Most of us know The Witcher as a series of video games produced by Polish studio CD Projekt Red, but these were based on a series on novels by author Andrzej Sapkowski, and in a recent discussion with Waypoint, he claims that the games have lost him book sales, not driven them.
"I have nothing against the game itself. I think it's a high-level product. All the benefits CDPR received for it are absolutely well-earned. I have nothing against video games in general. I have nothing against the people who play them, even if I don't and never will," Sapkowski says. "The whole animosity started when the game began to spoil my market."

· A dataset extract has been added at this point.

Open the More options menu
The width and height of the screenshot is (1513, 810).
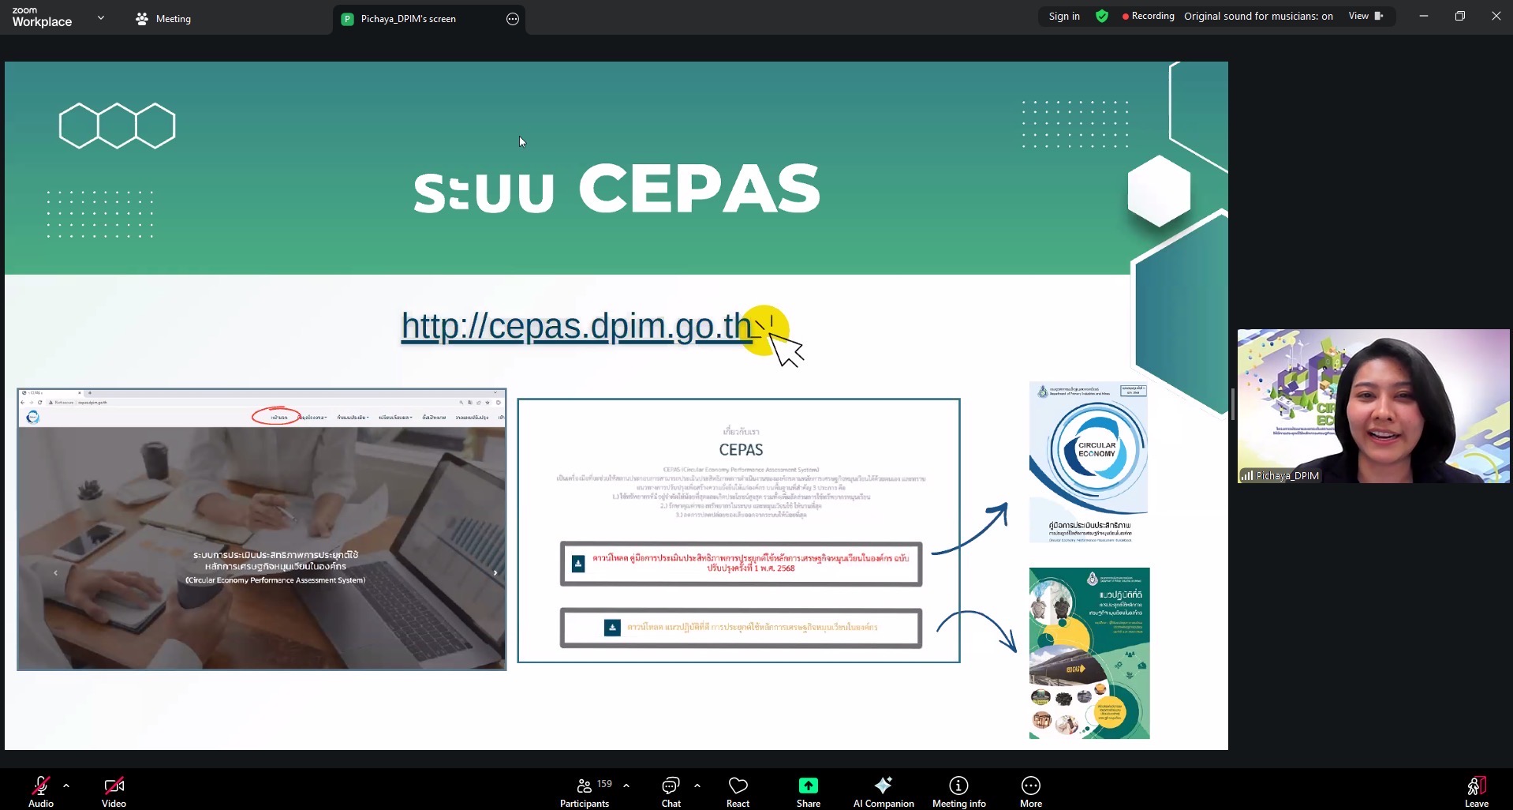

"I wrote the first Witcher story 30 years ago," he explains. "When I come to my author meetings, there's no one in the audience close to my age. I am 69. There's no one. Kids everywhere. How are some of them supposed to know - especially in Germany, Spain or the US - that my books are not game related? That I'm not writing books based on games? They may not know that, and CDPR bravely conceals the game's origins. It's written in fine print, you need a microscope to see it, that the game is 'based on' [my books]."
"The belief, widely spread by CDPR, that the games made me popular outside of Poland is completely false. I made the games popular. All of my translations in the West—including the English one—were published before the first game."

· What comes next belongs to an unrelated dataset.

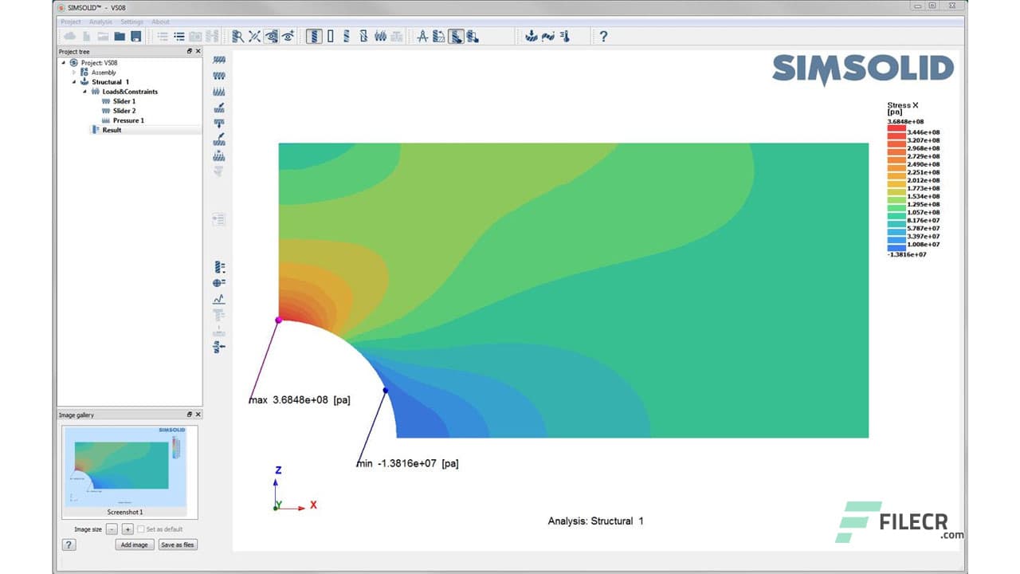Click the Save as files button
This screenshot has width=1020, height=574.
coord(178,545)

In the same piece by Waypoint, though, author of the Metro series Dmitry Glukhovsky had strong words to say about these claims by Sapkowski. "I think that he's totally wrong, and that he's an arrogant mother******," he said. "Without the gaming franchise, the Witcher series would never get this crazy international readership that it has. And it's not just about the gamers but the gaming press and the buzz it creates, and just the feeling of something great and massive and impressive coming out. This got people hooked. He would remain a local Eastern European phenomenon without this, but he would never break into the West. And the same goes for my Metro books."
So it seems like the two authors disagree on the matter then. What are your thoughts on Sapkowski's claims?